_TASK BRIEF_:
The answer must consist of every line in the records that contains the word "cell".

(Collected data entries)

[Start of Attachment]

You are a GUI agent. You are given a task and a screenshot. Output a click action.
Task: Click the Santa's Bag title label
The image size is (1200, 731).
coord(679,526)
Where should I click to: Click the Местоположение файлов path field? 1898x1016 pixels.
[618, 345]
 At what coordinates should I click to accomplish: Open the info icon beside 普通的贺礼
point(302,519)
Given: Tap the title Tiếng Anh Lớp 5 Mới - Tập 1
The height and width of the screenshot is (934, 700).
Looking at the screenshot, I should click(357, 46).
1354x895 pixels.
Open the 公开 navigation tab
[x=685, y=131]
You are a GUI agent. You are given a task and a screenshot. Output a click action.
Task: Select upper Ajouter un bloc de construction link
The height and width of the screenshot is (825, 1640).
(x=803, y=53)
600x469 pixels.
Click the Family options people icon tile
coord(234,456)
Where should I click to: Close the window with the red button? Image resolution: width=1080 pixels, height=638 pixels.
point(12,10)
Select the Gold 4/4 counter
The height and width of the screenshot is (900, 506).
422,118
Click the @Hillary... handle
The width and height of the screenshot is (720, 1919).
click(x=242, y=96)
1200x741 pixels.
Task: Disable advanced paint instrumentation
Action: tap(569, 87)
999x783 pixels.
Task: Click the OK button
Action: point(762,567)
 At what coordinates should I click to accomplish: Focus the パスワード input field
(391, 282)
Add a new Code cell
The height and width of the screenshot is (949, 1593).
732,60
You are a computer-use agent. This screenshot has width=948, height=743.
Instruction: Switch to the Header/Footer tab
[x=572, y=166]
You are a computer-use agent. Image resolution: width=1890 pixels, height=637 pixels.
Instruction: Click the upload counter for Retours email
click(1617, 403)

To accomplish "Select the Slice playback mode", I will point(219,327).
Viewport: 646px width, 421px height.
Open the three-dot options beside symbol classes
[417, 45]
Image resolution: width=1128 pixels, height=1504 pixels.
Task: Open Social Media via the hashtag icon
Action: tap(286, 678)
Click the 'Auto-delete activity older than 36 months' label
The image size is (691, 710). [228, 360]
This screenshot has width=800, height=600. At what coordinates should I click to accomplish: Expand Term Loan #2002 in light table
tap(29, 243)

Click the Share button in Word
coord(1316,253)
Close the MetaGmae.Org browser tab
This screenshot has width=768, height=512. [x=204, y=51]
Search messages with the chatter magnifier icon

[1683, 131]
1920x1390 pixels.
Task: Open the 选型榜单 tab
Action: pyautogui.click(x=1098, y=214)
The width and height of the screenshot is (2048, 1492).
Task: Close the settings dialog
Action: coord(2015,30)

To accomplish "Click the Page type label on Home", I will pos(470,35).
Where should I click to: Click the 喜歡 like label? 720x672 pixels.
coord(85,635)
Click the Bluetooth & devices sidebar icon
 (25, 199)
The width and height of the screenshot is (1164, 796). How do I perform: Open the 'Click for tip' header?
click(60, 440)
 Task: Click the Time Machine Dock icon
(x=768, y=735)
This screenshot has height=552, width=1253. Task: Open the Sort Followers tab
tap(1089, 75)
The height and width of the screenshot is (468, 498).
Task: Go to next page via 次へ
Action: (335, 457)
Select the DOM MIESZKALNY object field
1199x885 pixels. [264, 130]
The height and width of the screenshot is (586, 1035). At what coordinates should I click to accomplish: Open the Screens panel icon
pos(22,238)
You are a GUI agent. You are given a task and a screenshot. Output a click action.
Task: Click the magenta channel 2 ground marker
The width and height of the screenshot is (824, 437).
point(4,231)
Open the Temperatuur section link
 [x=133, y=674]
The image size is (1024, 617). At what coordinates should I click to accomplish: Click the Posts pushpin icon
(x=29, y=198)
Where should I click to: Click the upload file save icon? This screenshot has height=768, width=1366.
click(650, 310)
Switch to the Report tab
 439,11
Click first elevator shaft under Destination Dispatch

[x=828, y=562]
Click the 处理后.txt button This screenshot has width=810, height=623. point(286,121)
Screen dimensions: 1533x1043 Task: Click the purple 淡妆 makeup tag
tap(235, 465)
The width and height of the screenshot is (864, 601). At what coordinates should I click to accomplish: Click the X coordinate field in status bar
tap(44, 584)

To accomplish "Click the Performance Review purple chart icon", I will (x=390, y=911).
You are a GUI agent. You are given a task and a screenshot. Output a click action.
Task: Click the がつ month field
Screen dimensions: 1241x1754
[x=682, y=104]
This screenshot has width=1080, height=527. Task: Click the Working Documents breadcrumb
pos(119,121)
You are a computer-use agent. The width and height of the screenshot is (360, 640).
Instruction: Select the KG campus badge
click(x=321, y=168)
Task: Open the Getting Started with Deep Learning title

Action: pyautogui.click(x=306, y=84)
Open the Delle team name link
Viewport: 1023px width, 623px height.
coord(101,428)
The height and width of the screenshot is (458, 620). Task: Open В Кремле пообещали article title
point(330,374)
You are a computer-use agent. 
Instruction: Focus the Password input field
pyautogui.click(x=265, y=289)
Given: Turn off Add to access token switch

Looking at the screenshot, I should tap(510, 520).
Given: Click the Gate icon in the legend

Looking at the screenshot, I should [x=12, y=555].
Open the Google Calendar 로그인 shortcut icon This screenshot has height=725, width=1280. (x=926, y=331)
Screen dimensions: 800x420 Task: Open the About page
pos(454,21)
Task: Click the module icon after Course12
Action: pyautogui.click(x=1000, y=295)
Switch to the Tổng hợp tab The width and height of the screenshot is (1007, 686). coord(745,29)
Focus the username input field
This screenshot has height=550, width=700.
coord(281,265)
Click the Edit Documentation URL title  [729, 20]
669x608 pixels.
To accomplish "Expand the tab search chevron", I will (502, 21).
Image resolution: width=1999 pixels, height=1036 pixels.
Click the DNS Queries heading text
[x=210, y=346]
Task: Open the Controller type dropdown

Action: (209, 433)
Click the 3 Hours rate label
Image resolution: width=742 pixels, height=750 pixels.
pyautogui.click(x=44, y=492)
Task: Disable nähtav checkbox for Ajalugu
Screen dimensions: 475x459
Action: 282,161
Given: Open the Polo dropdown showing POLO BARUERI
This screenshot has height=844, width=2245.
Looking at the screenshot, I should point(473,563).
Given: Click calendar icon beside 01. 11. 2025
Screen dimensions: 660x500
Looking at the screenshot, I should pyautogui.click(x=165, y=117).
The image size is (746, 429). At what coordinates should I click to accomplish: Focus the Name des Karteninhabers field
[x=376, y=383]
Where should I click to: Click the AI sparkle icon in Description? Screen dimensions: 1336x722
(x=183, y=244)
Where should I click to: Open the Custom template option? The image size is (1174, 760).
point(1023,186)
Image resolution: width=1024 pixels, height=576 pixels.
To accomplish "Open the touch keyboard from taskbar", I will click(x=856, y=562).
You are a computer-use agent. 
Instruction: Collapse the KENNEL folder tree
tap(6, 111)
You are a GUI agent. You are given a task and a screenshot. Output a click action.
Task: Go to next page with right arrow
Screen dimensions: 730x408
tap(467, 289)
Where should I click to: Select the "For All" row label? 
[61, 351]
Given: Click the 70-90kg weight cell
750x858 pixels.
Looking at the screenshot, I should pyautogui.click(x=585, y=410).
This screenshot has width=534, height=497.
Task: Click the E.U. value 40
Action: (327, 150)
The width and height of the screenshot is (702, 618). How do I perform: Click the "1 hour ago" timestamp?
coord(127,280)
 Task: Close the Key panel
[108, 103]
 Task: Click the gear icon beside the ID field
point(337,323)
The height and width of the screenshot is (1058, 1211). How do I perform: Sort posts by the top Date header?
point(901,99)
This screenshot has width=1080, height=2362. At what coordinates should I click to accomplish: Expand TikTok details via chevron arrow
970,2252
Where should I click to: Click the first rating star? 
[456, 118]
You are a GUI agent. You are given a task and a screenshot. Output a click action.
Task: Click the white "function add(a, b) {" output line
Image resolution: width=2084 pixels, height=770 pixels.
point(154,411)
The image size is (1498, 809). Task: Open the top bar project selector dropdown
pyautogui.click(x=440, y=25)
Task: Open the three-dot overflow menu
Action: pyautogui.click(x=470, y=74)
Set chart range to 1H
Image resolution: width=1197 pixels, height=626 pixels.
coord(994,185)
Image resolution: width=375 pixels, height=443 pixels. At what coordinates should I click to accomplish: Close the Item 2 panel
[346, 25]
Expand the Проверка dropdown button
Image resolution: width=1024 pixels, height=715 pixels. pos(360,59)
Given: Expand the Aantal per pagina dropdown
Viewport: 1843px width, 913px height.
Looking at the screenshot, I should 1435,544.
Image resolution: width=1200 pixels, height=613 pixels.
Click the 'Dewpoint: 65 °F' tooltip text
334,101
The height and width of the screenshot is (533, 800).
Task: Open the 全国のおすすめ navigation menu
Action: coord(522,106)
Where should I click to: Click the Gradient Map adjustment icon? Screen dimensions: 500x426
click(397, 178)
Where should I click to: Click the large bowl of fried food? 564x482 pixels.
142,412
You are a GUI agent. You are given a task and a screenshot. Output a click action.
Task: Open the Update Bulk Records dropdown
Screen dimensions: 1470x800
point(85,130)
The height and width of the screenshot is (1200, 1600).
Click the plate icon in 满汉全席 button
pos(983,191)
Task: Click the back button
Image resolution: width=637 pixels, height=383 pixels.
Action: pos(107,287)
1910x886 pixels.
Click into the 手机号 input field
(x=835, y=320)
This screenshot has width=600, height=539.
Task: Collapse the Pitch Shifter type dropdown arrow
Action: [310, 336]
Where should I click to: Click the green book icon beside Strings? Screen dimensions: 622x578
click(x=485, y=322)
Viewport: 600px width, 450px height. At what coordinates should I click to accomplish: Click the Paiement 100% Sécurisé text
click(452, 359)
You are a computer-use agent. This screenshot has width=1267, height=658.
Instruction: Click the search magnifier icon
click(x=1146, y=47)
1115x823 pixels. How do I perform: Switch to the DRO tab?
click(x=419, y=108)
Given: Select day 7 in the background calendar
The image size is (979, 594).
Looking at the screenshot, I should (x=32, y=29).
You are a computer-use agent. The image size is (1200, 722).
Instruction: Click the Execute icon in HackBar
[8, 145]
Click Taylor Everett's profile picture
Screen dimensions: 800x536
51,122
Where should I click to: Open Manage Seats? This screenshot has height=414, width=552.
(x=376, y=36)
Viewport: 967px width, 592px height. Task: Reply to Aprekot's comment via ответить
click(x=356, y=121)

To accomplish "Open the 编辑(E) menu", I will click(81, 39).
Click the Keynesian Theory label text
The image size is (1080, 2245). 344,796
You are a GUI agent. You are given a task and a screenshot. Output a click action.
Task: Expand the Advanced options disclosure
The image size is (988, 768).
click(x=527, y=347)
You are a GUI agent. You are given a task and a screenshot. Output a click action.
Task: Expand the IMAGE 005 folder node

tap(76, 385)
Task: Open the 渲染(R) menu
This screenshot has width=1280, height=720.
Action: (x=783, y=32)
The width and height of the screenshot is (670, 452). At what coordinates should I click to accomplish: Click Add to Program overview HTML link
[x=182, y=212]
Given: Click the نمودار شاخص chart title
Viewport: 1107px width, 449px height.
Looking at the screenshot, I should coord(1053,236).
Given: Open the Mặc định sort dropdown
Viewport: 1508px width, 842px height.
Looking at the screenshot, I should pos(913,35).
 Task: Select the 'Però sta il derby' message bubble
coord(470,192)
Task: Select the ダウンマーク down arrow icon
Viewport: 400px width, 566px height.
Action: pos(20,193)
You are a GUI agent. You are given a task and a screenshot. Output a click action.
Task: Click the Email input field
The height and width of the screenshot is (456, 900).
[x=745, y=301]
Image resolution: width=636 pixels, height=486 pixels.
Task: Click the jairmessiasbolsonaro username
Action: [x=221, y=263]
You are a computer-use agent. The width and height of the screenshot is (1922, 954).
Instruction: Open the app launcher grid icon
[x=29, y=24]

[End of Attachment]

_PROBLEM SOLUTION_:
Add a new Code cell
Given: Click the 70-90kg weight cell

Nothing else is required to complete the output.